§ **What this task involves**
Could you please output only the lines from the one holding "Click the crown badge beside username" through the end of the listing below, exactly as written and without pictures?

§ **Dataset excerpts**
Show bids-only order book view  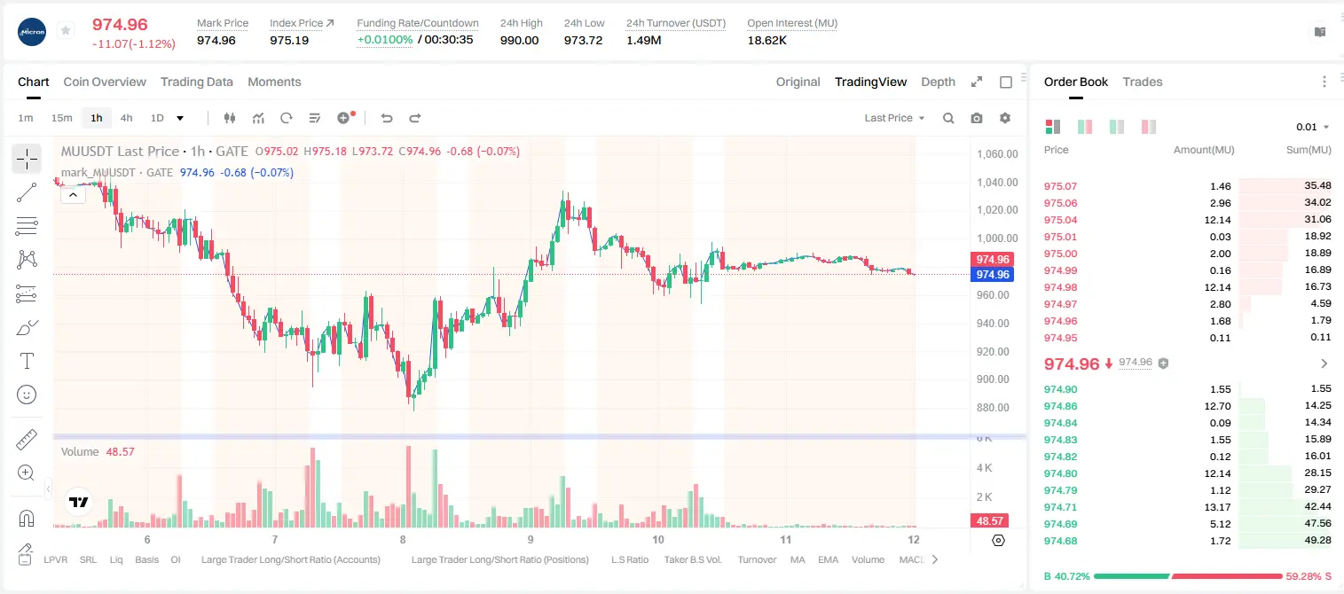tap(1117, 127)
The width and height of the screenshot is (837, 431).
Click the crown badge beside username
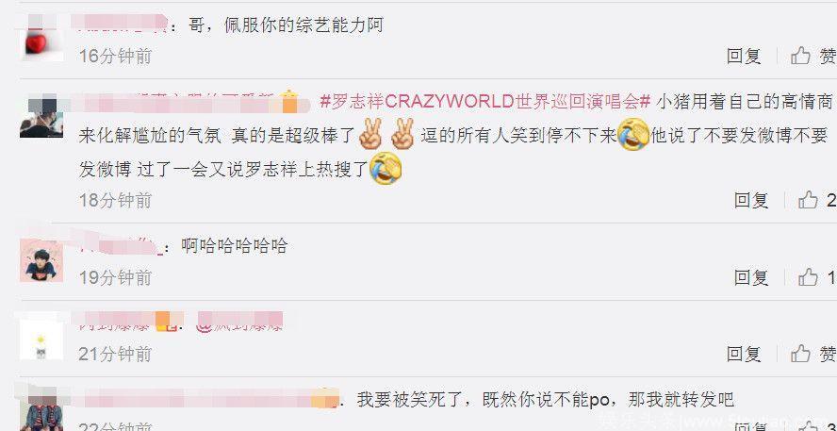coord(288,100)
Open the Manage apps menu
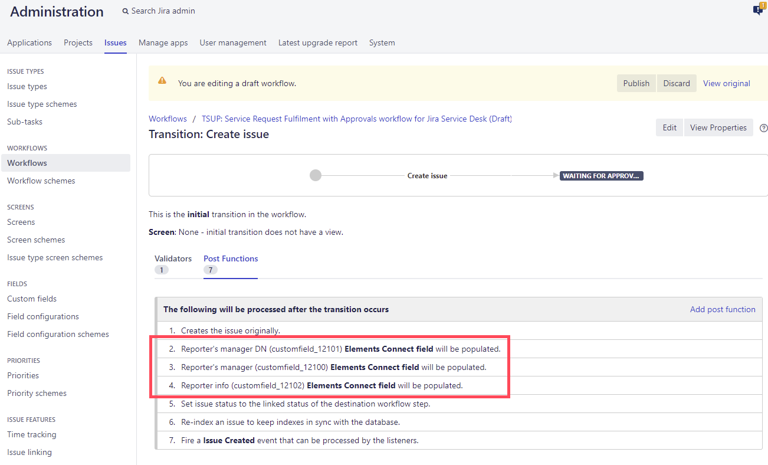 click(163, 42)
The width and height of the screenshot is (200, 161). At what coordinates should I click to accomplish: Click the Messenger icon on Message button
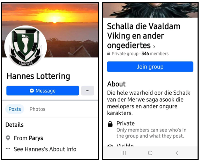pos(32,91)
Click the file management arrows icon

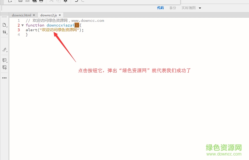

§ **Written solution**
Click the crown badge beside username
coord(288,100)
Open the Manage apps menu
 click(163, 42)
The width and height of the screenshot is (200, 161). At what coordinates should I click to accomplish: Click the Messenger icon on Message button
pos(32,91)
Click the file management arrows icon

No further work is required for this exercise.